Information shown section start

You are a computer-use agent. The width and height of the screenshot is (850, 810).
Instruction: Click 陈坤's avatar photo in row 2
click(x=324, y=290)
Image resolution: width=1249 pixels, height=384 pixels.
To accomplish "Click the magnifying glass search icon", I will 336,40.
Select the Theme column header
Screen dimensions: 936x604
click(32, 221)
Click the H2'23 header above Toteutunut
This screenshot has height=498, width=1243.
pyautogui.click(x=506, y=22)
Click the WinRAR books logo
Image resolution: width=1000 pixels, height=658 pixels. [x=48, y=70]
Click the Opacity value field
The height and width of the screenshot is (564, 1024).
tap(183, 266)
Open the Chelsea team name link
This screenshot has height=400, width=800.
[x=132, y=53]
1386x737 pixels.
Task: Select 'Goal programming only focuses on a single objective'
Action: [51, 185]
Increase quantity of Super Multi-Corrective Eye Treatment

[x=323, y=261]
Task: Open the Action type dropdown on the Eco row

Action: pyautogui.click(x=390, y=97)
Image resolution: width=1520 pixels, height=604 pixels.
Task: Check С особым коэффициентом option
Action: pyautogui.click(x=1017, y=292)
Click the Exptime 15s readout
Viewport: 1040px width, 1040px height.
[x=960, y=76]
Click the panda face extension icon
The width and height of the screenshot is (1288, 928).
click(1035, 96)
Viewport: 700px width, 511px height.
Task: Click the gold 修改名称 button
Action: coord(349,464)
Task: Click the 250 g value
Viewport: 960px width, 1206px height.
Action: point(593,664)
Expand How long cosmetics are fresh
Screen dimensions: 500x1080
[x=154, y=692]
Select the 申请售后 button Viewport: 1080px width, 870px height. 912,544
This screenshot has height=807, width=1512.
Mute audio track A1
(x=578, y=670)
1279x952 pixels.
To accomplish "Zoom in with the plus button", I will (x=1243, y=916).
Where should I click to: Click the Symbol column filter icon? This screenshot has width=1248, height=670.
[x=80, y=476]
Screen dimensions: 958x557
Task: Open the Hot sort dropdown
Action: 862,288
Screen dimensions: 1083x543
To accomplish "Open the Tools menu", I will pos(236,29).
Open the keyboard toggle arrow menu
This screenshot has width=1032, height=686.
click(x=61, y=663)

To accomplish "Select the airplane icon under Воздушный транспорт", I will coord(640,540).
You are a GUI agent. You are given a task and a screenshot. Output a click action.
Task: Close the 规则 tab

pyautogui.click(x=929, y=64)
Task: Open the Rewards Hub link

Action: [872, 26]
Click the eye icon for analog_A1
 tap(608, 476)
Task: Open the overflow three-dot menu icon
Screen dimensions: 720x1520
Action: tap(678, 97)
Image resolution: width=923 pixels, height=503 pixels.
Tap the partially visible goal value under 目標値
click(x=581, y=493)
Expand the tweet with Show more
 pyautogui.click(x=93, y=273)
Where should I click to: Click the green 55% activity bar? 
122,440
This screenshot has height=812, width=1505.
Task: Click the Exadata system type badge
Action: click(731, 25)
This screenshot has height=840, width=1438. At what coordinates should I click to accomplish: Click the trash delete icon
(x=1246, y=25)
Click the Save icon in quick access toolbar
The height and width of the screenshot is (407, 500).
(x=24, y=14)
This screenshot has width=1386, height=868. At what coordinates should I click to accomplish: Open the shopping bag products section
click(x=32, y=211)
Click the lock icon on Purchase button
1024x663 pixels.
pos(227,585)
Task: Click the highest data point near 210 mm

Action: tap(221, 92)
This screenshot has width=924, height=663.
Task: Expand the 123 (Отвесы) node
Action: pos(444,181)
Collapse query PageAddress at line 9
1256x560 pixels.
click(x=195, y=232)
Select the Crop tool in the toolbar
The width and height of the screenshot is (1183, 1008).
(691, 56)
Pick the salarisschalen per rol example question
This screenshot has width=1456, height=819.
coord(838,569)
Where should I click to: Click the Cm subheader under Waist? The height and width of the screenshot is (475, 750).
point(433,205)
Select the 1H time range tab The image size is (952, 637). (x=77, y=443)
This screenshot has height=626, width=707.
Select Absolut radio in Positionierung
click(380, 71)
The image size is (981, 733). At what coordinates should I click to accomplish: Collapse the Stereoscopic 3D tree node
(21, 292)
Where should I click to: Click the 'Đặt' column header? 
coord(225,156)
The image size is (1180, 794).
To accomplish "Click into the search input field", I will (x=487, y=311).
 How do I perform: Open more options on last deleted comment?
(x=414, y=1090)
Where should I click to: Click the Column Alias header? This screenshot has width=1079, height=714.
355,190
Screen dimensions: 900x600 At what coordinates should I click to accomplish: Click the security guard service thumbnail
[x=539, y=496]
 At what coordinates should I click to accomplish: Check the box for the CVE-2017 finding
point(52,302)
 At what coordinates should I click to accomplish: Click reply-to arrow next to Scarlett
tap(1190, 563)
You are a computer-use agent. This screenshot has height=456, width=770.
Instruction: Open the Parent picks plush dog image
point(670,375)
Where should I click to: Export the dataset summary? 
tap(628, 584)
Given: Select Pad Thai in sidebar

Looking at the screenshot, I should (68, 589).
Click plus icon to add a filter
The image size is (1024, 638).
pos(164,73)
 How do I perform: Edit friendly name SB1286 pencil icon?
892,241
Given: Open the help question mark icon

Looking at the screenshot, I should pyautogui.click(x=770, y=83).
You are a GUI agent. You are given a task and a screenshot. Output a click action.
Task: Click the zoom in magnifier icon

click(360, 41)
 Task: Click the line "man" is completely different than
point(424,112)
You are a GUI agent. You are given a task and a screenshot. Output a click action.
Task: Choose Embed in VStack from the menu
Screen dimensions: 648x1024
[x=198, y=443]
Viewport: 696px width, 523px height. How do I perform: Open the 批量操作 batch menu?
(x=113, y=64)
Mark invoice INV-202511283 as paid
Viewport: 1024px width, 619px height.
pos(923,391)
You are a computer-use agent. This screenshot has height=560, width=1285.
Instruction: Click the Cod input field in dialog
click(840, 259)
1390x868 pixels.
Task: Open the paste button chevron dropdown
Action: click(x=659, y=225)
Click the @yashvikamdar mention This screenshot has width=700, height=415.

Information shown section end

Your task is to set down again, exactly, every line from the beginning of the listing through the line with "Image resolution: width=1249".

You are a computer-use agent. The width and height of the screenshot is (850, 810).
Instruction: Click 陈坤's avatar photo in row 2
click(x=324, y=290)
Image resolution: width=1249 pixels, height=384 pixels.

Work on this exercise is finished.